Consider the following scenarios pertaining to employees called to duty for military purposes who maintained an employee/employer relationship under USERRRA to determine how to handle your situation:
If the 90 day advance notice of the referendum (Federal law does not prescribe the form of notice) is issued on January 1st and it is determined prior to 12:00 A.M. January 1st that an eligible member(s) of the coverage group is deployed and has maintained under USERRA intent to return to employment then the 90 day notice will be extended from March 31st to May 30th for all participants. Therefore, the referendum may be held any time on or after May 31st. Federal law allows states to conduct voting for purposes of holding a referendum by whatever means they prescribe as long as the conditions within 218(d)(3) and 218(d)(7) are met.

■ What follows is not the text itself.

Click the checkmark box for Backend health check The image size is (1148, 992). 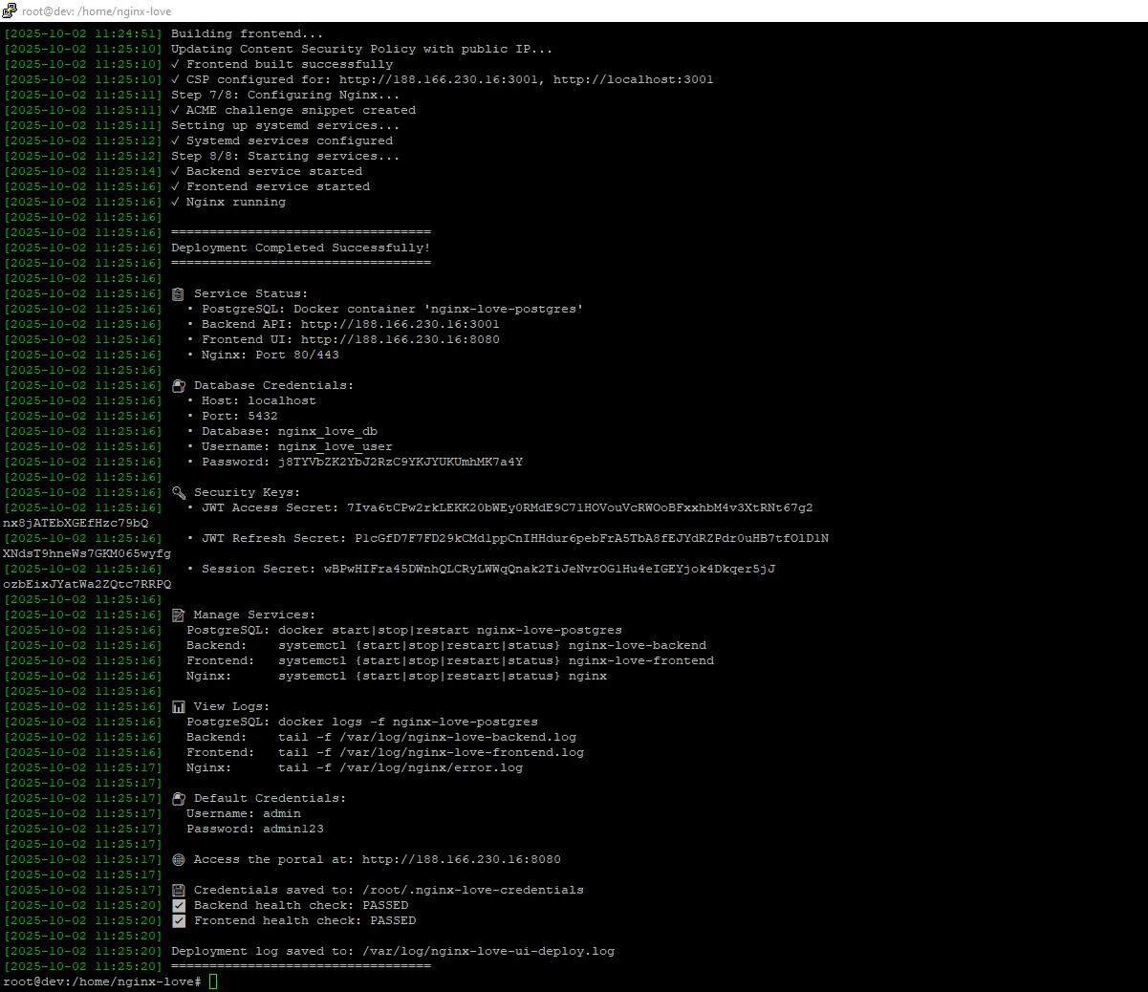pyautogui.click(x=178, y=906)
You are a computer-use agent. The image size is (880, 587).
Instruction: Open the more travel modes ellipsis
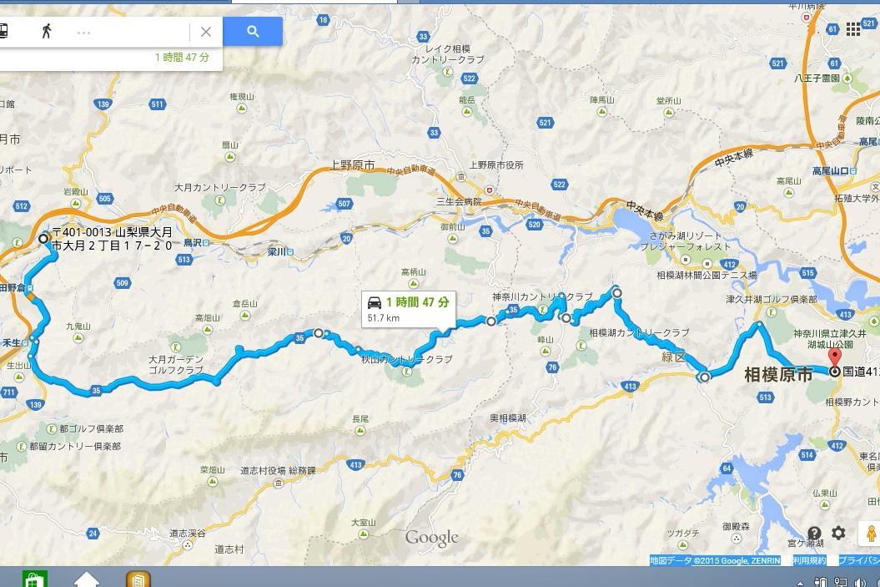click(x=83, y=33)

Employees who are called to duty for military purposes are often unaware of the amount of time that they will be detailed. In many instances their departure could be days, weeks, months, or years. If the 90 day advance notice is sent at any point during the absence of any eligible employee of the retirement system due to being called to duty then the additional 60 days must be given to all eligible employees. The extension can not be retracted once issued. In certain infrequent situations reservist or guard members may be activated to participate in short duration events not related to the event of war or other national emergency, in which case it is left to the State’s discretion whether they choose to activate the 60 day extension.
Divided vote referendum
Called to duty employees who failed to respond to the notice of a divided vote referendum will be given the opportunity to vote upon their return to employment, if an employee/employer relationship was maintained under USERRA. This applies to any divided vote referendum in which the outcome by the other eligible members was either “yes” or “no” to coverage. Called to duty employees will be given a second chance procedure to obtain coverage, indicated in SL 30001.335, as in the case of a present member who votes “NO” in a divided vote referendum. Under these procedures, the individual must file written request for Social Security coverage with the State prior to the execution of the modification providing such coverage. Coverage can be extended under the procedure described in SL 30001.335(A) to these employees on the date designated in the modification to control who will be retroactively covered under the modification, i.e., the Section 218 (e)(2) date.
Majority vote referendum
If a majority vote referendum for Social Security and (HI) Medicare coverage is held in the absence of a called to duty employee and the outcome was “NO,” a new referendum held among the employees of the same retirement system can be conducted immediately upon the one year anniversary of the unfavorable referendum, thus limiting the amount of time that deployed members who have returned must wait. A group that held an unsuccessful referendum for full coverage can hold a Medicare only Referendum immediately upon the return of all deployed employees, if they choose to do so. The 1-year time limitation between referendums in section 218(d)(3) of the Act applies only to a referendum for the same type of coverage for the same retirement system.
If a majority vote referendum is held in the absence of a called to duty employee and the outcome was “YES,” the stated individual will automatically be covered under the agreement upon his/her return to employment. No subsequent referendums will be held. The ramifications of terminating coverage to a retirement system group would be a detriment to its members and to the employer.